Task item:
Below are entries. Reproduce exactly the lines between the line holding "You are a GUI" and the line holding "Viewport: 1355px width, 896px height.", inclusive, and only those.

[Extracted data Boundary: Start]

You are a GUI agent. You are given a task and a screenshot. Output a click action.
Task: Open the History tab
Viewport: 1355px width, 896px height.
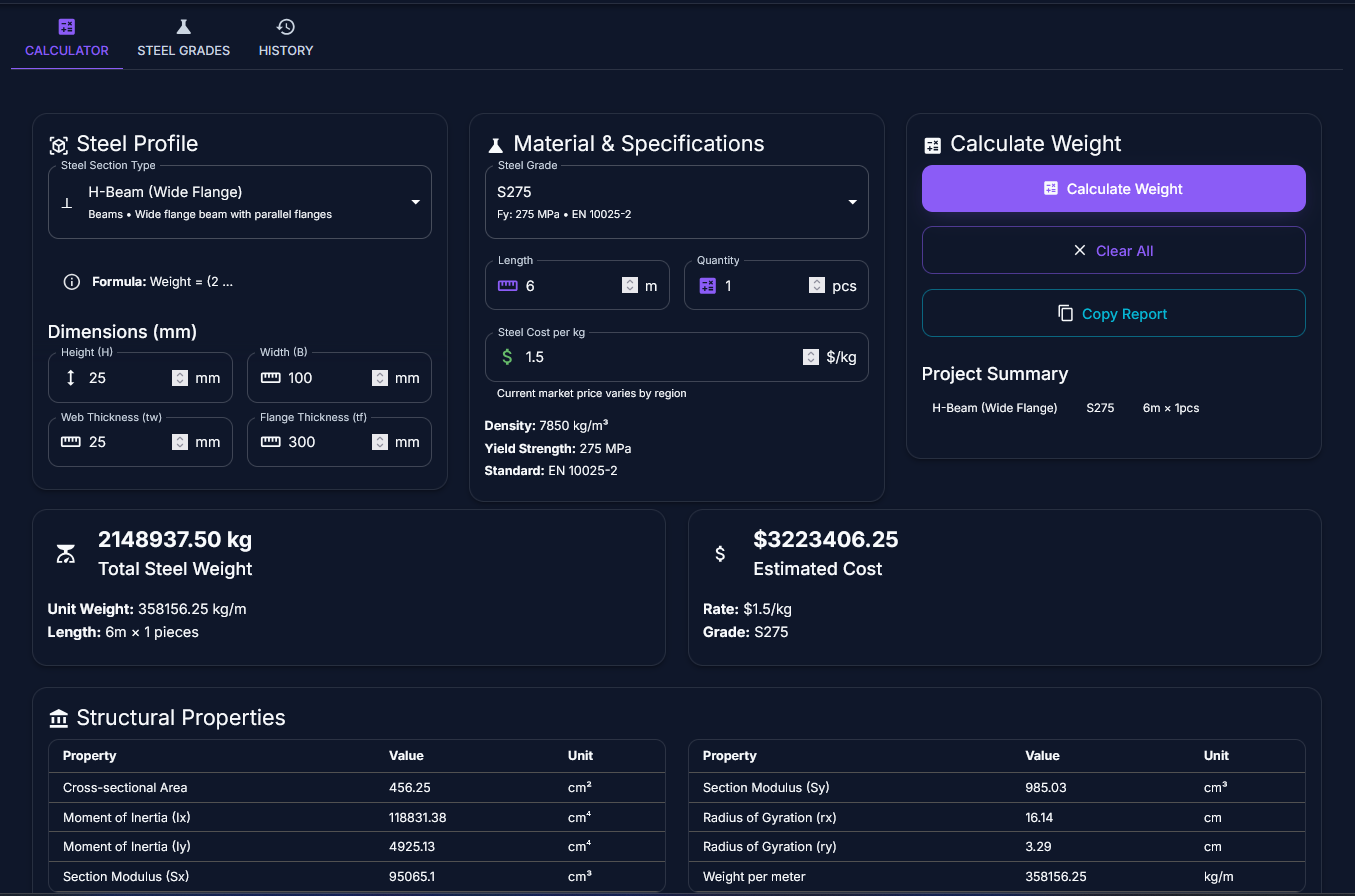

[Extracted data Boundary: End]
[Extracted data Boundary: Start]

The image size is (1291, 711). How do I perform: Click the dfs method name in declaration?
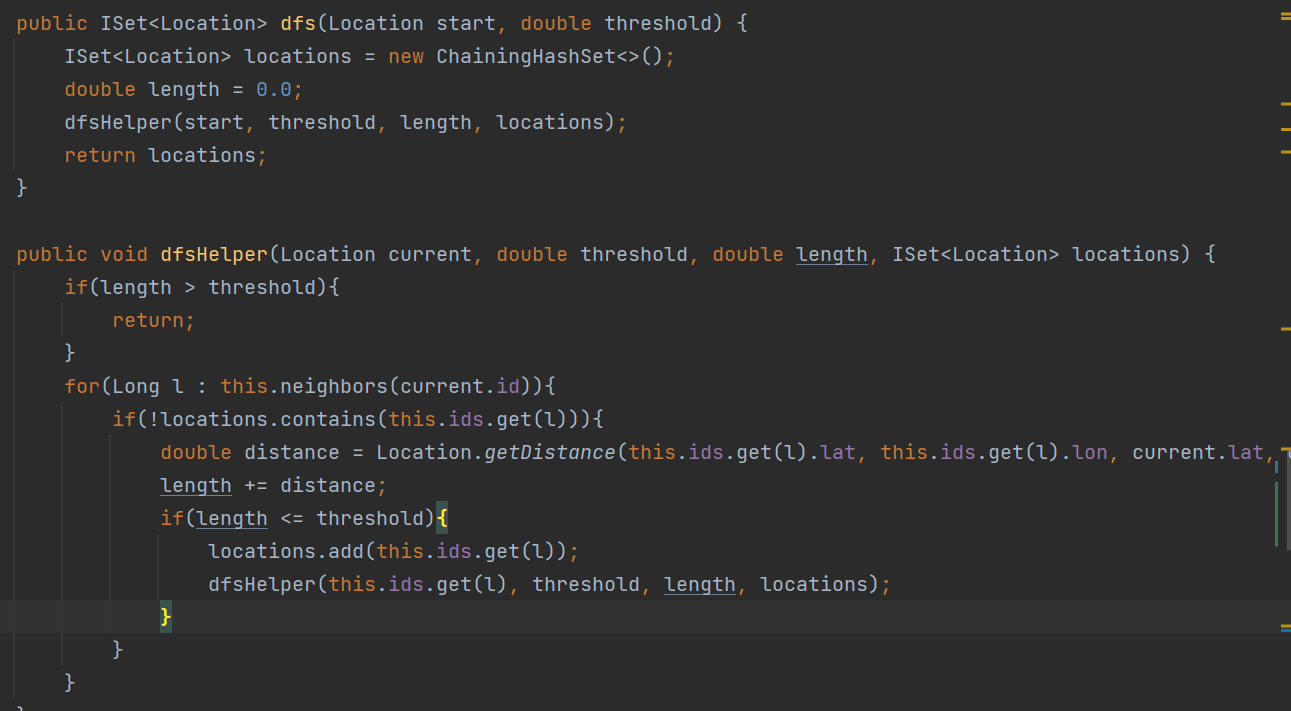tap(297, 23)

[Extracted data Boundary: End]

Output below:
You are a GUI agent. You are given a task and a screenshot. Output a click action.
Task: Open the History tab
Viewport: 1355px width, 896px height.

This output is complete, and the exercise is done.